Cê Tem Bruneva? Ou Cê Tem Bruchove? - 02/02/2016
Rodolfo Mattiello
"Mas quando alguém te disser que está errado ou errada, que não vai S na cebola e não vai S em feliz, que o X pode ter som Z e o CH pode ter som de X". Essa letra da música do grupo O Teatro Mágico, sem querer querendo, tem uma importância linguística interessantíssima. Pois vamos aos fatos: embora a língua portuguesa seja um idioma predominantemente ortográfico, isto é, quando falamos, o fazemos conforme escrevemos as palavras, quando conversamos as palavras acabam tomando uma outra forma fonética e, às vezes, ortográfica. Sabe aquela dúvida quando vamos escrever a palavra "exceção"? Pois essa dificuldade é similar quando nossos alunos travam na hora das atividades de listening.

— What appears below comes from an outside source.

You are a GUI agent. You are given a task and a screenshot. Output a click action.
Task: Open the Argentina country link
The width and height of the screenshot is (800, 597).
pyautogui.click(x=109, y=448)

O início da minha nada fácil carreira (o riso é livre), tive o privilégio de trabalhar numa escola de idiomas bem famosa e o primeiro verbo que os alunos aprendiam, logo na primeira aula, era eat em sua forma infinitiva. Quando os alunos tinham contato com o modelo do áudio, eles ouviam [tüwit] (to eat), uma pronúncia diferente da canônica que seria /tü/ /it/. O resultado: quando os alunos precisavam conjugar o verbo numa frase comum, o que tínhamos era "my daughter [wits] cornflakes for breakfast". Isso mostra que quando oralizada, a língua inglesa também sofre mutações fonéticas que favorecem a fluência, como pode ser notado na adição do fonema /w/ no verbo eat na forma infinitiva que acompanha to. E de fato quando falamos, a fluência natural da frase oferece a adição de um fonema quando há encontro de sons vocálicos na língua inglesa, e digo sons porque o inglês é uma língua sonora, diferente do português. Essa característica da língua inglesa é um dos obstáculos para nossos alunos quando tem atividades de listening, pois os students vêem a palavra escrita, ouvem os professores produzirem /it/ incansavelmente e no áudio aparece /wit/. É claro que o cérebro deles vai dar um nó.

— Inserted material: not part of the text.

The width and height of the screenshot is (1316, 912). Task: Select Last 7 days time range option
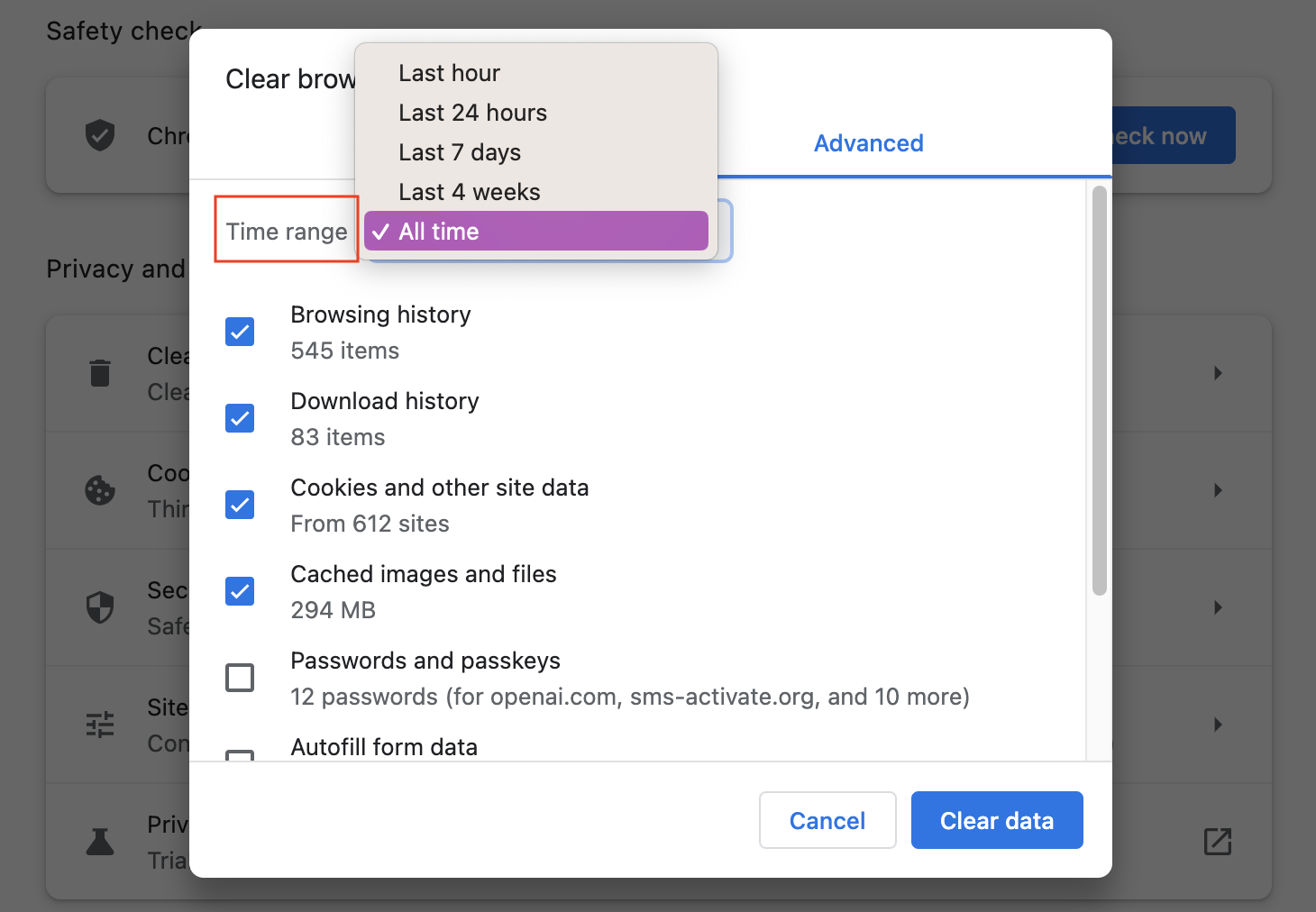click(460, 152)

Por isso, é muito importante, primeiramente, sairmos do nosso status quo e enfim entendermos que pronúncia se trata de algo além do conjunto de fonemas que encontramos nos dicionários para descobrirmos a pronúncia das palavras quando soltas. Por que precisamos sair dessa armadilha? Porque palavras mudam de figura quando no meio de frases durante uma conversa, por exemplo. Aqui no Brasil, os mineiros são conhecidos por fazerem essa elisão de sons como podemos notar em (1) e (2).
(1) [“popōō”po] na cafeteira?
(2) Quantos [“kidʒi”kaːrni] você quer?
(3) [“wadʒju”du] that?
No entanto, não somente os mineiros são capazes de tal proeza linguística, mas os falantes de maneira geral fazem uso desse "fenômeno" que favorece a fluência da oralidade. A diferença é que como se trata de nossa língua materna, não temos costume (infelizmente) de analisar essas junções de sons nas aulas de português e quando nos deparamos com essa situação na língua inglesa (ou qualquer outra estrangeira), temos o hábito de achar que a língua em questão é um bicho de sete cabeças. Mas não é. Pois bem, o simples fato de nossos alunos perceberem que em (3) existe um conjunto de sons que antecipa a palavra that e que a entonação se trata de uma pergunta é um grande passo. Isso é o início de uma análise top-down, ou seja, é uma percepção que nossos alunos trazem por eles mesmos. Great job, guys, mas não é o suficiente.
Segundo o professor Mark Bartram é preciso saber mais do que interpretar o que algo foi dito ou escrito. No caso da leitura, o trabalho fica um pouco mais fácil, mas no caso da oralidade... aí a coisa fica séria! Portanto precisamos separar um tempinho em nossas aulas para brincar com os sons da língua inglesa para que nossos students notem que o primeiro /d/ encontrado em (3) se trata de uma elisão da palavra did - embora eu classificaria como um quase extermínio da palavra - que se funde com a palavra you. A menos que esse tipo de trabalho bottom-up, ou seja, que uma análise que a fala ou o texto promove aos alunos, tenha sido realizado anteriormente, de fato encontraremos students travados nessa parte da atividade de listening.
Portanto, meu amigo professor, quando estiver preparando seu lesson plan, quer seja pra alunos avançados ou os pequeninos, reserve um espacinho para discutir as nuances sonoras que a língua inglesa oferece. Quanto antes fizermos esse trabalho, menor será a chance de termos alunos chegando ao colegial com dificuldades extremas nas atividades de listening, sem contar que a fala também irá melhorar.